AIM OF THE EXERCISE:
Swap "screw hole" for "mounting hole" in the lines starting at the one containing "Click the label 'Left screw hole'" and ending at the one containing "1218x974 pixels. Task: Select", and give back only those lines with no other change.

================

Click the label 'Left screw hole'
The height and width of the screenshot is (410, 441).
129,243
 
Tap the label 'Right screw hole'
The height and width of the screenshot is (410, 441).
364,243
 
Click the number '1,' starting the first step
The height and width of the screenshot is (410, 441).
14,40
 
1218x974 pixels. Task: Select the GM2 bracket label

================

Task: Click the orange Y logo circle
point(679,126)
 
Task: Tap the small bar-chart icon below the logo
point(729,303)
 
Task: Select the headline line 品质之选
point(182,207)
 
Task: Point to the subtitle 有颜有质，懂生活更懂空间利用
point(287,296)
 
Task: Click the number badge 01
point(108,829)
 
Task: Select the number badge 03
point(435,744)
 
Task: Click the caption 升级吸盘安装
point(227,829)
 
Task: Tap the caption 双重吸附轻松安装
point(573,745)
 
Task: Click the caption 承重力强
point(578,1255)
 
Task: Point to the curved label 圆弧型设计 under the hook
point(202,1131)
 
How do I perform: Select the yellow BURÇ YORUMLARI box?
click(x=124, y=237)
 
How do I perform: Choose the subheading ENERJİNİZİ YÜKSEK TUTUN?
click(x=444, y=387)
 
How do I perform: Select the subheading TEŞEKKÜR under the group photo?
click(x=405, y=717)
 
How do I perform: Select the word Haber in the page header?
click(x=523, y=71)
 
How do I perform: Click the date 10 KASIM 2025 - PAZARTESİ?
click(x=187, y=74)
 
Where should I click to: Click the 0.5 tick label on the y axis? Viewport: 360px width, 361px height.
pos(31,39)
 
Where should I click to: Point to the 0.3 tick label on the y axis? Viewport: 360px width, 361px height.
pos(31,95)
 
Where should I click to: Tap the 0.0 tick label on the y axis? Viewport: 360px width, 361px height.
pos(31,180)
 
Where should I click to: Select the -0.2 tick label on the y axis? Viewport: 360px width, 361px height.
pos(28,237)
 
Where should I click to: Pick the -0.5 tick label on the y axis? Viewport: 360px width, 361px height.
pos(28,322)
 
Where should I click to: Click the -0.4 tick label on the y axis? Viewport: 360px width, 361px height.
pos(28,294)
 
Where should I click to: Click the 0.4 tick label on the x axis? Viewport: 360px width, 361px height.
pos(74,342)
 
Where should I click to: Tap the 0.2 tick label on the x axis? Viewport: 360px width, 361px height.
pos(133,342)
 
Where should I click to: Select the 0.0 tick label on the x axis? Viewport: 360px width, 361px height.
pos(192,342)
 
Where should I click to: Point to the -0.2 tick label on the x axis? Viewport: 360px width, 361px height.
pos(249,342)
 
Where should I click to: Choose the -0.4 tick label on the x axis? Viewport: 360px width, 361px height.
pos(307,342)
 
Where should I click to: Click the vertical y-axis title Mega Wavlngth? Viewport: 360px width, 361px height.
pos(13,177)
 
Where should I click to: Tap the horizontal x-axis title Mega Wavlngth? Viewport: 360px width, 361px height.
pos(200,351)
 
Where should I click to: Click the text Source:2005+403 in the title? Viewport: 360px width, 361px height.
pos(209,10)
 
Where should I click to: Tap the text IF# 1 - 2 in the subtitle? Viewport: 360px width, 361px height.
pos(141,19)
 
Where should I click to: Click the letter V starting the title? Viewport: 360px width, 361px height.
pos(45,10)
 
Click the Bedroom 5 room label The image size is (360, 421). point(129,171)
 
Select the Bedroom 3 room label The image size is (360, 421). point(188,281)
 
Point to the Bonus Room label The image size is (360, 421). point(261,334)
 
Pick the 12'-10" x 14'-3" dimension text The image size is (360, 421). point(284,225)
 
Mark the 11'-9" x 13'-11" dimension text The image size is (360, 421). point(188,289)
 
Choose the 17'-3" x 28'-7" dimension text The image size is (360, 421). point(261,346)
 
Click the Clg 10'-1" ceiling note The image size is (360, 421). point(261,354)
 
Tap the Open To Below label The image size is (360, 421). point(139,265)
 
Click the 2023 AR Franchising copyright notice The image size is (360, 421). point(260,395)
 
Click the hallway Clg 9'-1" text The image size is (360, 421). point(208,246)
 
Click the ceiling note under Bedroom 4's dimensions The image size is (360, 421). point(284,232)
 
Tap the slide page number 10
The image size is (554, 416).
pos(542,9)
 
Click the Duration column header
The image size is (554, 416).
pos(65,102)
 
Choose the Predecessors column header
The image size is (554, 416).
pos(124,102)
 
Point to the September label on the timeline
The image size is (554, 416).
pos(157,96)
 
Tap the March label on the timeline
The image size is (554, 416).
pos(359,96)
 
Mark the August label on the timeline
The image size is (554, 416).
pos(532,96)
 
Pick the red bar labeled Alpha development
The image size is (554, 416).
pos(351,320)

================

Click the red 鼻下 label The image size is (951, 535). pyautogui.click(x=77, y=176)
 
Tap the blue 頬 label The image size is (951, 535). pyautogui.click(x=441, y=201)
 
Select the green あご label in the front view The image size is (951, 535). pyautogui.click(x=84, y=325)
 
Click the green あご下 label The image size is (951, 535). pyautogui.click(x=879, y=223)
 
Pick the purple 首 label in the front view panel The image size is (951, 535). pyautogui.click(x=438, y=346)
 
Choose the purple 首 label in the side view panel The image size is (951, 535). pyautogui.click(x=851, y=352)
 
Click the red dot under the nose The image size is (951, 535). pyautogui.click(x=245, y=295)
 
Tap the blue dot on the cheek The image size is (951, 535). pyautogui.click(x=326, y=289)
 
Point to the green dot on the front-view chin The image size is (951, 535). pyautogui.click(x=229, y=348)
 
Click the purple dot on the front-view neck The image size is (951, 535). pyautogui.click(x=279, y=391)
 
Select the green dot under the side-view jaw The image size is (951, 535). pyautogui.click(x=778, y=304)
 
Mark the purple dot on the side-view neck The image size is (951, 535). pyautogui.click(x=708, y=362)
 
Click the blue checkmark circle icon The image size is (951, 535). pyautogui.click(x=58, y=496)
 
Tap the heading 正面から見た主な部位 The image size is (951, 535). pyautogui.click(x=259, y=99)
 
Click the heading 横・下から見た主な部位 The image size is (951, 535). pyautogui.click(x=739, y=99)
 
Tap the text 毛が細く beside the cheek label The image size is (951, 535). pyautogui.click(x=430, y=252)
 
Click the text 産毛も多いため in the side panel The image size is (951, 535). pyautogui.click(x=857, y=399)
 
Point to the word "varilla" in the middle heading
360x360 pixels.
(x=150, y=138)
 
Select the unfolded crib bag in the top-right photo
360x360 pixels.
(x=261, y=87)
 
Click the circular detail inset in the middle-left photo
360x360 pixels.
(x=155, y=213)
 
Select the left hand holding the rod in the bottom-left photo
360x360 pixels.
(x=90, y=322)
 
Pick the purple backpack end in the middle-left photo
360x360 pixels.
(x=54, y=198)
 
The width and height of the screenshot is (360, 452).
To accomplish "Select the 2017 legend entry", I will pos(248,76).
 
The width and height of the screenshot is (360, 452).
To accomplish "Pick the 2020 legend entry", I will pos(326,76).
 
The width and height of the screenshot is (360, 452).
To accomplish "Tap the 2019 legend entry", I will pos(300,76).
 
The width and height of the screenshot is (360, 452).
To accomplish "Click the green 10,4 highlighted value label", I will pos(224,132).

================

EXERCISE SOLUTION:
Click the label 'Left mounting hole'
The height and width of the screenshot is (410, 441).
129,243
 
Tap the label 'Right mounting hole'
The height and width of the screenshot is (410, 441).
364,243
 
Click the number '1,' starting the first step
The height and width of the screenshot is (410, 441).
14,40
 
1218x974 pixels. Task: Select the GM2 bracket label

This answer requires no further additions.